The small study compared the blood samples of 20 participants who recovered from COVID with that of 17 participants who were vaccinated with Covaxin, to check their immune response to the Delta and Beta variants of COVID-19.

The results found that Covaxin recipients had a 3.0 and 2.7-fold reduction in neutralisation titers (antibody production) against the Beta and Delta variants respectively, as compared to the 3.3 fold and 4.6-fold reduction in neutralisation titers witnessed in COVID recovered participants.

What this means is that, although the vaccine produced lesser antibodies against the variants as compared to the original strain, it is still higher than those produced by COVID recovered patients.

"Although, there is reduction in neutralisation titer, the whole-virion inactivated SARS-CoV-2 vaccine (BBV152) demonstrates protective response against VOC B.1351 and B.1.617.2," says the study.

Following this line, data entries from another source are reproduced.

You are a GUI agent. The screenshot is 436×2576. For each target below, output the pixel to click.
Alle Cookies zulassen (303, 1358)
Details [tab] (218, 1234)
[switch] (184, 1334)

Other Vaccines vs the Delta Variant

Previous studies have also pointed to a reduced efficacy of the COVID vaccines against the Delta variant.

Covishield

Earlier this month, another preprint study in India found that Covishield produced more antibodies than Covaxin, though both provide "a good immune response."

“Of the 425 Covishield and 90 Covaxin recipients, 98.1 percent and 80.0 percent, respectively, showed seropositivity.”
Preprint study led by Dr Awadhesh Kumar Singh, consultant endocrinologist, GD Hospital and Diabetes Institute, Kolkata, West Bengal

A recent study conducted by the UK's government body, Public Health England (PHE), points to the AstraZeneca (Covishield in India) and Pfizer vaccines, being less effective against the Delta variant as compared to the B.1.1.7 variant, first found in Britain.

The difference was particularly sharp after the first dose which provided 33 percent less protection against the former, making the case for shorter gaps between the two vaccine doses.

Pfizer

Another study published in the science journal, The Lancet, found that those fully vaccinated with the Pfizer vaccine are likely to produce five times lower levels of neutralising antibodies against the Delta COVID variant.